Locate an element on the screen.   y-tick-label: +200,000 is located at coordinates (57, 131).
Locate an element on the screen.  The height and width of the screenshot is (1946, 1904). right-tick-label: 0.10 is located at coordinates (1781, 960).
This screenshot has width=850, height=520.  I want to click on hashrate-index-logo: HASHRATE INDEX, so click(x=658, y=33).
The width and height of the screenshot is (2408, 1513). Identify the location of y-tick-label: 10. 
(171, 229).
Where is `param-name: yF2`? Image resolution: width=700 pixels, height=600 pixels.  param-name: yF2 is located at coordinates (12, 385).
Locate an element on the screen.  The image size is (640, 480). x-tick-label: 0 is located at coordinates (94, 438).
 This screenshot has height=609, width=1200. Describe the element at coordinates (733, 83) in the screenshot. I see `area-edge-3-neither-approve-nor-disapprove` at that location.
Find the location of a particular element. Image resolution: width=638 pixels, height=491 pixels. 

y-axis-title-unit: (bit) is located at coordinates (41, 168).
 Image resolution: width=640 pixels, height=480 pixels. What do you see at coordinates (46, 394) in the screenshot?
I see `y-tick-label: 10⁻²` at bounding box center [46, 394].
========================================================================
▶ _Instructions for the task_: Could you retype the listing above, character for character, from the line that contains "The width and" through the final line of the listing, both included?

▶ _Task response_:
The width and height of the screenshot is (2408, 1513). Identify the location of y-tick-label: 10. 
(171, 229).
Where is `param-name: yF2`? Image resolution: width=700 pixels, height=600 pixels.  param-name: yF2 is located at coordinates (12, 385).
Locate an element on the screen.  The image size is (640, 480). x-tick-label: 0 is located at coordinates (94, 438).
 This screenshot has height=609, width=1200. Describe the element at coordinates (733, 83) in the screenshot. I see `area-edge-3-neither-approve-nor-disapprove` at that location.
Find the location of a particular element. Image resolution: width=638 pixels, height=491 pixels. 

y-axis-title-unit: (bit) is located at coordinates (41, 168).
 Image resolution: width=640 pixels, height=480 pixels. What do you see at coordinates (46, 394) in the screenshot?
I see `y-tick-label: 10⁻²` at bounding box center [46, 394].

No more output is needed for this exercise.